■ Work to complete:
Only the lines below starting at the one that contains "Open Internet Order (97, 1650)" and ending at the one that contains "Section 230 of" are to be reproduced, exactly and with both ends kept.

■ Data to process:
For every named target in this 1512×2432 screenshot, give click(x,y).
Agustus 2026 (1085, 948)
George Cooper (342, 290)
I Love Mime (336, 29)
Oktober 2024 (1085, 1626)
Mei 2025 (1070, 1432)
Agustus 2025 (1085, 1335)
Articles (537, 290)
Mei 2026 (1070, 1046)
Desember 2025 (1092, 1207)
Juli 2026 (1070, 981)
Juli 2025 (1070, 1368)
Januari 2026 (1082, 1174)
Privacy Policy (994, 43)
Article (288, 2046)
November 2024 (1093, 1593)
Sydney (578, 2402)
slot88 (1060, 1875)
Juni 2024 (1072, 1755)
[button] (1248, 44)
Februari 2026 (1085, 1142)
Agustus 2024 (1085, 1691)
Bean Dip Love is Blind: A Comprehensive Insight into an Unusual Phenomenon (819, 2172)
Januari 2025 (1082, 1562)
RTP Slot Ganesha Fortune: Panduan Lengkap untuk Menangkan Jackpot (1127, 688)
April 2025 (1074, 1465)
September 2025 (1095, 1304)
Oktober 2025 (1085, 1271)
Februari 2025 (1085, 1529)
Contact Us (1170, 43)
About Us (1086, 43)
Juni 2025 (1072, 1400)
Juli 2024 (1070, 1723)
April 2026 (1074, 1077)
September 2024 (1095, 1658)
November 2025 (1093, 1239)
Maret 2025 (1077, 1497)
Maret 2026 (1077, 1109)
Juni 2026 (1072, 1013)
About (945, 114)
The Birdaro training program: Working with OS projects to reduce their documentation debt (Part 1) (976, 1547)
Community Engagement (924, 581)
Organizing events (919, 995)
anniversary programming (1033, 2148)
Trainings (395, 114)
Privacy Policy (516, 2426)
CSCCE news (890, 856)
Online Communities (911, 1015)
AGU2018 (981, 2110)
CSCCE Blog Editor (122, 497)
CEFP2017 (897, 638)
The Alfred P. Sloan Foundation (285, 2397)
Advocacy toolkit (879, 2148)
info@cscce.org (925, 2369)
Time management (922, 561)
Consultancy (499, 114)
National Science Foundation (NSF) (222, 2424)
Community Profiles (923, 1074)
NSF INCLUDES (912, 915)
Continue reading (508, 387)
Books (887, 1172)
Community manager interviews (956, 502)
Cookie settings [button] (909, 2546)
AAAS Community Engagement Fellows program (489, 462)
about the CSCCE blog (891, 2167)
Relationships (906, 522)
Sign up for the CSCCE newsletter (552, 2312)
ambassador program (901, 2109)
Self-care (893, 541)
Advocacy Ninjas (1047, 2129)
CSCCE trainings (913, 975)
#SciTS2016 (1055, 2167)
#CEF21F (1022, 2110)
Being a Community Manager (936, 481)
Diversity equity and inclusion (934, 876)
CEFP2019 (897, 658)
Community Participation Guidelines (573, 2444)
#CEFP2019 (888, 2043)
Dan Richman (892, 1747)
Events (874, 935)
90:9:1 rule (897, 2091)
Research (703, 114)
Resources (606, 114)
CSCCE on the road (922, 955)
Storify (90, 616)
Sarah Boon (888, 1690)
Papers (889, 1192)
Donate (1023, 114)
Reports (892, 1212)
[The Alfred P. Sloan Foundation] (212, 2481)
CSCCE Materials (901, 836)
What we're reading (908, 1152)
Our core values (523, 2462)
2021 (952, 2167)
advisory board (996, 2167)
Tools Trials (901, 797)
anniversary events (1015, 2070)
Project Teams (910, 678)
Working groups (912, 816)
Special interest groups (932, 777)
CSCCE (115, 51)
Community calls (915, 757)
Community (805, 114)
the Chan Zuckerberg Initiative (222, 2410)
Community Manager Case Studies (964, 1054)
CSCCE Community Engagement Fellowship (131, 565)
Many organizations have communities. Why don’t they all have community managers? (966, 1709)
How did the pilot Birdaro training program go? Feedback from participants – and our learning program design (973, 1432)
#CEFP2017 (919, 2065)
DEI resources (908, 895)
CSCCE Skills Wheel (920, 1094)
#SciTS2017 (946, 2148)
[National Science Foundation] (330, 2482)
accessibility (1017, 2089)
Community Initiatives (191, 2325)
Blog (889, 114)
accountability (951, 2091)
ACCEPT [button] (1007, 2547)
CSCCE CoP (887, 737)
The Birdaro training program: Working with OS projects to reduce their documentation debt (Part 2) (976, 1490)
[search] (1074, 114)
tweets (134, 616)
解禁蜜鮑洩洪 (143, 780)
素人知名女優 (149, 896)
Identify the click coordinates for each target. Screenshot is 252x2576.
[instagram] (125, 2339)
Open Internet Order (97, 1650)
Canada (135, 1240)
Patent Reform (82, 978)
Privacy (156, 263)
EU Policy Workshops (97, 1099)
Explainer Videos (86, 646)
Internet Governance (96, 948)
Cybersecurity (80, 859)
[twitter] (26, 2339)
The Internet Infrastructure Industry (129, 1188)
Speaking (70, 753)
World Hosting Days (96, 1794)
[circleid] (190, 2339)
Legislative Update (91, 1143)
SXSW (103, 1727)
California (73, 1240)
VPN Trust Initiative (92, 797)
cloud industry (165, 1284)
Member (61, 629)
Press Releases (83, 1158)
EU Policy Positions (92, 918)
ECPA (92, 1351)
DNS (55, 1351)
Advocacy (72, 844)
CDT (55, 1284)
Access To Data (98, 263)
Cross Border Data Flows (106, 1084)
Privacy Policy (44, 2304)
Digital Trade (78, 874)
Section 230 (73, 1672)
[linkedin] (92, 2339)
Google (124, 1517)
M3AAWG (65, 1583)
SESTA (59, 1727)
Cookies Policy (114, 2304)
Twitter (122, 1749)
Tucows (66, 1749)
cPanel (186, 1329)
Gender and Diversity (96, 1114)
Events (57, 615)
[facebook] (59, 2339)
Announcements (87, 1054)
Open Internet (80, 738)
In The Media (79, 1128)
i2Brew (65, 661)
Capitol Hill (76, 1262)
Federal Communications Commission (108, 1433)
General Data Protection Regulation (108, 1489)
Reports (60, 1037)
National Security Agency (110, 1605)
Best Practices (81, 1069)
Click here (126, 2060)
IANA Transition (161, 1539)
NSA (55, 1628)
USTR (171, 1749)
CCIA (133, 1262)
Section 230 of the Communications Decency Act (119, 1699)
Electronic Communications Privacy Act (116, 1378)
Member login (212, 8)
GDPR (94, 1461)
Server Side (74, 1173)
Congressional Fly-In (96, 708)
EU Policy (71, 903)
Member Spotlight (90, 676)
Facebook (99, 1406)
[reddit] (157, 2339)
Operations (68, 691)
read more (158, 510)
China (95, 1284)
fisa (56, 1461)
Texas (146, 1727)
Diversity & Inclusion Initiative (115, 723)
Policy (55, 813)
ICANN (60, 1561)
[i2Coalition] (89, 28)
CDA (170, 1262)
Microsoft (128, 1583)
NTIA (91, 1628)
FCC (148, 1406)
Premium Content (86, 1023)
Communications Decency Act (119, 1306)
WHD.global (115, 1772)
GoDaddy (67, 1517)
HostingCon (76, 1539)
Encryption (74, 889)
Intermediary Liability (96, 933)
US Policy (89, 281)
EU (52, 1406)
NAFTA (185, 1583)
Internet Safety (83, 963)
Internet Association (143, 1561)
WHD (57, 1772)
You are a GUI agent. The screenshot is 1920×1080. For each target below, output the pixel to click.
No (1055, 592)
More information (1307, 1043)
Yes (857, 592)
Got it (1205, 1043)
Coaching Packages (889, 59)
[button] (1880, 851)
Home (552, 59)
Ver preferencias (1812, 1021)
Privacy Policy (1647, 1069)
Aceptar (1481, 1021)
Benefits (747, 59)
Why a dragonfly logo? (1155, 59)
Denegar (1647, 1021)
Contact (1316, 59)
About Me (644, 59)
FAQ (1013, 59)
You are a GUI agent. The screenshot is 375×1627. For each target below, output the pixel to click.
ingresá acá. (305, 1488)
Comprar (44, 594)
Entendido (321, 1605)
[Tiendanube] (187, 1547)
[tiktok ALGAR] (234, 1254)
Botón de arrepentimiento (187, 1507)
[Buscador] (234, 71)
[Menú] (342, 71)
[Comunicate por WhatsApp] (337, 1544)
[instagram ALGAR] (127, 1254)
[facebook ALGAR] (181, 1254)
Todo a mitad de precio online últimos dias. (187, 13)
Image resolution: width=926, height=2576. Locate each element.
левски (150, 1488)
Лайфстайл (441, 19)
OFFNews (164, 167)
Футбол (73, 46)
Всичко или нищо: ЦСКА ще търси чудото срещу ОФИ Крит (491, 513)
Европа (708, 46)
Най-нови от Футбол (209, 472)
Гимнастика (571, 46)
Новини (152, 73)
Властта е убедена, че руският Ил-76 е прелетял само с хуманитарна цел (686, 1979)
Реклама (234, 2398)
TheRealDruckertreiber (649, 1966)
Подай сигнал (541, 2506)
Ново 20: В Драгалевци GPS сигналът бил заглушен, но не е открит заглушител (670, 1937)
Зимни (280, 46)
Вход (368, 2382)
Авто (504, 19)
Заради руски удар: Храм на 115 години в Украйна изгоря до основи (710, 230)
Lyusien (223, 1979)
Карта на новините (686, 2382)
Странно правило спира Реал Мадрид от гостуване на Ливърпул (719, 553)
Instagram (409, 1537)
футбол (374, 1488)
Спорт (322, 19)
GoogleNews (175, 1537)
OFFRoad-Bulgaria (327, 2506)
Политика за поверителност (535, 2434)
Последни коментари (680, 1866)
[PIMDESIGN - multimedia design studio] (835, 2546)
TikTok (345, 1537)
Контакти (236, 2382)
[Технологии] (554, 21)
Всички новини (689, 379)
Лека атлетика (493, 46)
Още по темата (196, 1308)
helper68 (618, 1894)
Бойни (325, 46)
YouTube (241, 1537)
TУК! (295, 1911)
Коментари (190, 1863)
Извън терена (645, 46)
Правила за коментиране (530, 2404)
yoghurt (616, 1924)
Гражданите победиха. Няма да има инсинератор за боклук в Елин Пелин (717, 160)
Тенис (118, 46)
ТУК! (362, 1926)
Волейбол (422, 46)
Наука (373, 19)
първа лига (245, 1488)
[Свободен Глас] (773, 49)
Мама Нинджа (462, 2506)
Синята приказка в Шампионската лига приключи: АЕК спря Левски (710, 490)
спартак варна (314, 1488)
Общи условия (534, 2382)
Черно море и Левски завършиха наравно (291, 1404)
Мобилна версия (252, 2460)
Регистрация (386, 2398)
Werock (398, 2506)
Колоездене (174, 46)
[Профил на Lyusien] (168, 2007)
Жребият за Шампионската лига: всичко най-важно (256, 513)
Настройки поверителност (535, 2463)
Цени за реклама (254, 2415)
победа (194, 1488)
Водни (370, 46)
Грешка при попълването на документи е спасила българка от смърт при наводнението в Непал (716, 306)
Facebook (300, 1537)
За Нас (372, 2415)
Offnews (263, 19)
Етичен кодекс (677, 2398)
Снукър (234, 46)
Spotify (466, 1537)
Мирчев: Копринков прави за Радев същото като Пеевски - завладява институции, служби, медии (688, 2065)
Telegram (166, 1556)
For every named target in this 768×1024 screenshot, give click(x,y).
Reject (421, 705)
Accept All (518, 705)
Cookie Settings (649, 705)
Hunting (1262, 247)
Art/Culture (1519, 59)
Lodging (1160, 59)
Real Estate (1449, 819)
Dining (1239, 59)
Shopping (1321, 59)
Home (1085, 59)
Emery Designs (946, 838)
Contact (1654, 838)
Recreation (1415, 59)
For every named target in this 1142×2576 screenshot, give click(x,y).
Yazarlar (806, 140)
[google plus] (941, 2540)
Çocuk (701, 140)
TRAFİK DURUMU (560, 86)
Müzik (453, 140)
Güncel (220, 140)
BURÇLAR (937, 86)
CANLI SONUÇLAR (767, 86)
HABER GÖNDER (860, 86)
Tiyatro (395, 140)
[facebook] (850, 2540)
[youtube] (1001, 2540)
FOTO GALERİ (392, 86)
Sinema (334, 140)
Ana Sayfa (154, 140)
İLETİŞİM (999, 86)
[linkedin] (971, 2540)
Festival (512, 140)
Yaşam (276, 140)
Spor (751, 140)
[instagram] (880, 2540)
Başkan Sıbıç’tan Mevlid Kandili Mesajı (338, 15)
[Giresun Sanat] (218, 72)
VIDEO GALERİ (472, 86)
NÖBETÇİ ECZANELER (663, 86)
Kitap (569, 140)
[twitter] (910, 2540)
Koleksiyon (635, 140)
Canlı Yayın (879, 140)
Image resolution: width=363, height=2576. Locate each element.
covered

■ Written response:
Open Internet Order (97, 1650)
Canada (135, 1240)
Patent Reform (82, 978)
Privacy (156, 263)
EU Policy Workshops (97, 1099)
Explainer Videos (86, 646)
Internet Governance (96, 948)
Cybersecurity (80, 859)
[twitter] (26, 2339)
The Internet Infrastructure Industry (129, 1188)
Speaking (70, 753)
World Hosting Days (96, 1794)
[circleid] (190, 2339)
Legislative Update (91, 1143)
SXSW (103, 1727)
California (73, 1240)
VPN Trust Initiative (92, 797)
cloud industry (165, 1284)
Member (61, 629)
Press Releases (83, 1158)
EU Policy Positions (92, 918)
ECPA (92, 1351)
DNS (55, 1351)
Advocacy (72, 844)
CDT (55, 1284)
Access To Data (98, 263)
Cross Border Data Flows (106, 1084)
Privacy Policy (44, 2304)
Digital Trade (78, 874)
Section 230 (73, 1672)
[linkedin] (92, 2339)
Google (124, 1517)
M3AAWG (65, 1583)
SESTA (59, 1727)
Cookies Policy (114, 2304)
Twitter (122, 1749)
Tucows (66, 1749)
cPanel (186, 1329)
Gender and Diversity (96, 1114)
Events (57, 615)
[facebook] (59, 2339)
Announcements (87, 1054)
Open Internet (80, 738)
In The Media (79, 1128)
i2Brew (65, 661)
Capitol Hill (76, 1262)
Federal Communications Commission (108, 1433)
General Data Protection Regulation (108, 1489)
Reports (60, 1037)
National Security Agency (110, 1605)
Best Practices (81, 1069)
Click here (126, 2060)
IANA Transition (161, 1539)
NSA (55, 1628)
USTR (171, 1749)
CCIA (133, 1262)
Section 230 of the Communications Decency Act (119, 1699)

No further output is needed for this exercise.